### THE PROBLEM
Among the lines of the data, copy those that hold "Electrical".

### DATA SUPPLIED
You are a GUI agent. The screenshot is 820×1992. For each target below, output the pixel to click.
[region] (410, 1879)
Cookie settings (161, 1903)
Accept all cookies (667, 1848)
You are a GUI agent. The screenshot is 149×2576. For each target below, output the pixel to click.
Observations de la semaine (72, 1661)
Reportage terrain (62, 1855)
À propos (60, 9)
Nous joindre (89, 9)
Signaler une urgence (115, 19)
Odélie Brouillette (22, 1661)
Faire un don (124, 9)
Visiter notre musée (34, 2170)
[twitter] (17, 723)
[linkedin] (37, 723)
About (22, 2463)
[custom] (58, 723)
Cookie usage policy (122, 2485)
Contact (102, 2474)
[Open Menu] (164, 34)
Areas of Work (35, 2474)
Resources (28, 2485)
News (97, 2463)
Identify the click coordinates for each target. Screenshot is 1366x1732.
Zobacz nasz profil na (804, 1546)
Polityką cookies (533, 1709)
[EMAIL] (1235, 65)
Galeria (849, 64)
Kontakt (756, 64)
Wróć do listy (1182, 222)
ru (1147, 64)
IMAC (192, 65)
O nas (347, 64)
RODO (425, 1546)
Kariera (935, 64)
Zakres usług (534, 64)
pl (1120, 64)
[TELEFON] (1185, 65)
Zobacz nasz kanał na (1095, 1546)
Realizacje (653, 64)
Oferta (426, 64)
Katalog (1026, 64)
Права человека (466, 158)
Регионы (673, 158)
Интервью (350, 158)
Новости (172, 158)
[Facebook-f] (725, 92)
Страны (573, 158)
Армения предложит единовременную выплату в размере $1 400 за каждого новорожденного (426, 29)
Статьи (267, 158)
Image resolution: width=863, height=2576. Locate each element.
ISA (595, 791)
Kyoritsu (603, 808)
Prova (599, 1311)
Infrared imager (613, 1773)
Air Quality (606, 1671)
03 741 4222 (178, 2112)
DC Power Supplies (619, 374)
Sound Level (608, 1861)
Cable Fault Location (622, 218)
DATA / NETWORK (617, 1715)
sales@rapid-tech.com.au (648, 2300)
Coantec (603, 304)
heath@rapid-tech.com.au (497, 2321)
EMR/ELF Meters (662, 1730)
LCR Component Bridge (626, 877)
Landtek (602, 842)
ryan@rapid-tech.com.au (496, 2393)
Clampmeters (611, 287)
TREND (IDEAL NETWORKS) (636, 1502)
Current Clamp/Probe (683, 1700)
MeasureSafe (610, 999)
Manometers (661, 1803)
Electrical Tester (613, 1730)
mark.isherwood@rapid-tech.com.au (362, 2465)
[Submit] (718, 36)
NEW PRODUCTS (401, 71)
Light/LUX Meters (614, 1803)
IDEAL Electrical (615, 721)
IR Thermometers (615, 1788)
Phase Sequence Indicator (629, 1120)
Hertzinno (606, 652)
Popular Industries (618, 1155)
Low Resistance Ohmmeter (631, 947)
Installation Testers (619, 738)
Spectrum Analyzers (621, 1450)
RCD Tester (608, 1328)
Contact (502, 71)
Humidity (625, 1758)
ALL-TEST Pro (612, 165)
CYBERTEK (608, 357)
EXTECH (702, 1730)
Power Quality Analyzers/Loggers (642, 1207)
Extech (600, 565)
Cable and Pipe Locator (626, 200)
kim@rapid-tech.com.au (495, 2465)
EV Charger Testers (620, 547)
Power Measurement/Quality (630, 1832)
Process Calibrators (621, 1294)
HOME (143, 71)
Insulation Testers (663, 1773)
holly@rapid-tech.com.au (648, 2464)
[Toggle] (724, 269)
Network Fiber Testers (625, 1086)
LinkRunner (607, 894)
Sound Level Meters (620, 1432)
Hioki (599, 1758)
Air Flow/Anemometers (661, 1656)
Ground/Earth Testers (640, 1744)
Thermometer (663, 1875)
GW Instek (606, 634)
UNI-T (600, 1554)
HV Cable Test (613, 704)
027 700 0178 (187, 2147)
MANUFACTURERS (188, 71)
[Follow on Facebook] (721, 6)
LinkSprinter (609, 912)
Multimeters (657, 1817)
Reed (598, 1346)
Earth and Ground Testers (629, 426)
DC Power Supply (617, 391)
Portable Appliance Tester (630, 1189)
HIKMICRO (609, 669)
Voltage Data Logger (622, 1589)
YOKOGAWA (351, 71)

### ANSWER BOX
Electrical Tester (613, 1730)
IDEAL Electrical (615, 721)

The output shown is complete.